RECORDS SHOWN:
□ □ □
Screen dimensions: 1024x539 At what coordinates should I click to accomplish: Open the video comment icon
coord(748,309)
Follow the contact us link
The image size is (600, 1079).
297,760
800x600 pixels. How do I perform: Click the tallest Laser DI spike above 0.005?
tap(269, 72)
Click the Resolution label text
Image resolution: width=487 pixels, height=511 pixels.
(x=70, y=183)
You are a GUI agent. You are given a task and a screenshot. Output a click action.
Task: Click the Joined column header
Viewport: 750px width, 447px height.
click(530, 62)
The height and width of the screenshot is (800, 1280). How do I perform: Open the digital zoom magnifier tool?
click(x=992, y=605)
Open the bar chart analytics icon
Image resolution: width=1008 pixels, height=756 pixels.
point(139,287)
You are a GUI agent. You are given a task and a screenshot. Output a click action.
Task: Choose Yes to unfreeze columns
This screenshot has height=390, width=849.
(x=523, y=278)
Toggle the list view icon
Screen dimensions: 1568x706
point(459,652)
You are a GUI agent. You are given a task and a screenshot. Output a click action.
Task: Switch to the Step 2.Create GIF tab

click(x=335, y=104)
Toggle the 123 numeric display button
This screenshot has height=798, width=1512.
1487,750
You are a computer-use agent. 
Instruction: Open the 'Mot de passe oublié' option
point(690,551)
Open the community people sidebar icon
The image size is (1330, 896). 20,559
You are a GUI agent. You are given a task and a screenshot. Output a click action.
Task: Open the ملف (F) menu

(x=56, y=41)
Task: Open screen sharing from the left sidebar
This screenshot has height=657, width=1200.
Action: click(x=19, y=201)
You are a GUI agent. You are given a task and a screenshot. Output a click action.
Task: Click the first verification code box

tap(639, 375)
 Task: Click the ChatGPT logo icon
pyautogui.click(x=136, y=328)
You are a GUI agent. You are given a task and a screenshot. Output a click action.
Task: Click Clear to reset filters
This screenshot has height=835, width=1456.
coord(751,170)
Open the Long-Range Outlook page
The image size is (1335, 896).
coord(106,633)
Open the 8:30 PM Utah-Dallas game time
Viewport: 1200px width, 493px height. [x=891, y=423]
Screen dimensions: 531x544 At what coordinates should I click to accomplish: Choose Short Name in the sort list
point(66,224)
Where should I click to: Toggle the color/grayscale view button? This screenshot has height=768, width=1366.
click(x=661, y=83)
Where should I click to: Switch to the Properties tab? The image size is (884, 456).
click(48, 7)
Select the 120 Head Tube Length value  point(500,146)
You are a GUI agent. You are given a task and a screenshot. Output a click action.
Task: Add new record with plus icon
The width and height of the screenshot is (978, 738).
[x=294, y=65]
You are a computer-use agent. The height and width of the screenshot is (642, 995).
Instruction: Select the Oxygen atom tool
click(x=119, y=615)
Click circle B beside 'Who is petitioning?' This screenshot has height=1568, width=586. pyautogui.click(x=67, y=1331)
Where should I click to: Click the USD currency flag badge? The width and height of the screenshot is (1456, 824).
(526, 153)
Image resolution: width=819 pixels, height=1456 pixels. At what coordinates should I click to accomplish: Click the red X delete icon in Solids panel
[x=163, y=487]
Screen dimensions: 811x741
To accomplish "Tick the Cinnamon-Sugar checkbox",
□ □ □
EXERCISE BRIEF: Can you copy out the lines in the records above exactly, starting with the line that contains "Open the community people sidebar icon" and going on through the line that contains "pyautogui.click(x=136, y=328)"?

COMPLETE OUTPUT:
Open the community people sidebar icon
The image size is (1330, 896). 20,559
You are a GUI agent. You are given a task and a screenshot. Output a click action.
Task: Open the ملف (F) menu

(x=56, y=41)
Task: Open screen sharing from the left sidebar
This screenshot has height=657, width=1200.
Action: click(x=19, y=201)
You are a GUI agent. You are given a task and a screenshot. Output a click action.
Task: Click the first verification code box

tap(639, 375)
 Task: Click the ChatGPT logo icon
pyautogui.click(x=136, y=328)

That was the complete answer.